📜 ⬆️ ⬇️

Dumb ways to die, or why data centers “fall”



The operation of the data center, the server is a bit like driving on a highway. When the road is empty, you can take a risk and ride against the rules, and nothing terrible will happen. But as soon as there are a lot of cars on the road, any wrong maneuver, an overlooked pit or pothole can lead to an accident. A similar situation with data centers and server: the greater the workload, the higher the cost of the error.


Today I’ll tell you about errors in design, construction and operation, which may cause an accident in the data center.


Errors at the design and construction stage


I had a separate article on errors in design. There are mainly listed points that will make the operation of the data center inconvenient, but now I’ll tell you about what will really hurt.


The project does not provide for the whole system. Some believe that the data center can do without a system of guaranteed power. i.e. DSU. Once, one of the customers for whom I did an audit of the data center project asked what the level of fault tolerance would be for Uptime without DGU. I have not found anything better than to call Tier 0.


Many perceive DGU as a reserve, which can be neglected, if necessary, - spare the same. In fact, it is treated as the main one, because only this type of energy supply can we fully control.


Single point of failure. Here are possible options:



Error in the calculations. Here are the top most sensitive mistakes in the power distribution system:



Now for cold supply:



Errors in operation


A data center built on an exemplary project can be spoiled by improper operation. Below we consider what mistakes in the management of engineering infrastructure can lead to accidents.


Unbalanced phase and ray load. The power of cable and automatons is used effectively if the load on the phases is evenly distributed. When one or two phases are overloaded, and one or two are underloaded, the so-called “imbalance” of phases occurs. Because of it, the available power is used inefficiently. In the worst case, this will lead to the disconnection of the machine and overheating of the cable.


With rays, the story is as follows: in a data center with a power reserve of 2N, when one of the power supply is disconnected, the second takes on the load that has failed. In order for the remaining beam to withstand a double load, each of them must be loaded only half the rated power, taking into account the starting currents. Otherwise, the reserve on the second beam will not save.


Both conditions must be respected at the same time. Monitoring the load distribution from transformers to PDU will help monitor the system in the maximum number of points. How to arrange it, told in this article .

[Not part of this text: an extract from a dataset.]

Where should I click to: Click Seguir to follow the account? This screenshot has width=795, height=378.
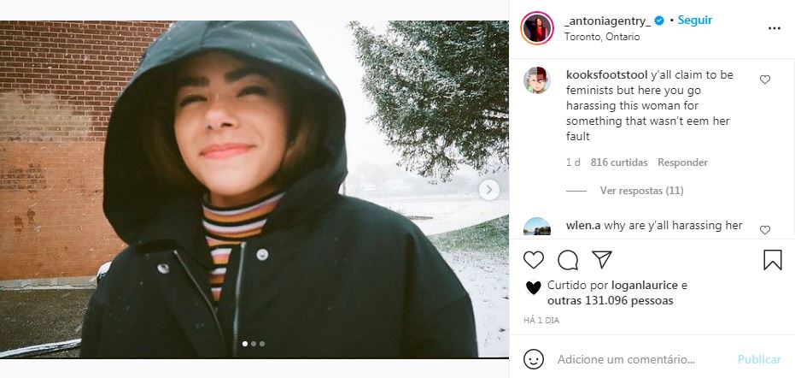pos(695,20)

The settings on the machines. To maintain selectivity, the nominal power of the automata is artificially reduced with the help of settings. During operation, when it is necessary to connect an additional load, the settings are forgotten and are guided by the nominal value of the machine. Accordingly, if the connected load is greater than the setpoint, the machine will shut down.

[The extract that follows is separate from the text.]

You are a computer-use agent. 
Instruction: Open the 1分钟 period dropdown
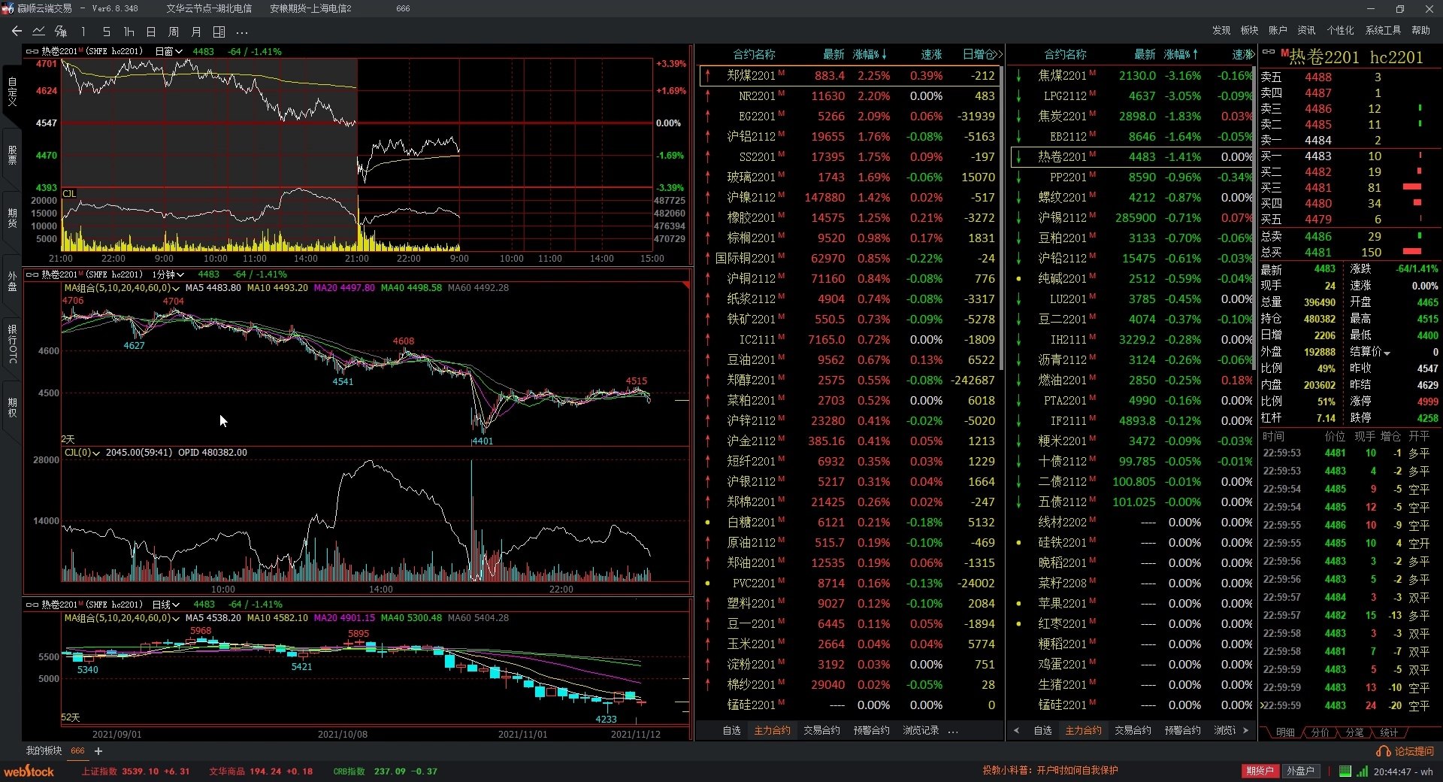coord(168,274)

Instructions and regulations service operation. In the server or data center, a pre-emergency condition, and the engineer has little understanding of what to do and who to call. Even worse, when the person on duty decides to do nothing. Regulations and instructions can save you from confusion and loss of time during an emergency.


But the rules of procedure are different: if it is written for a tick, it has never been updated and no one has tested it during the exercises, then we can assume that there are no rules.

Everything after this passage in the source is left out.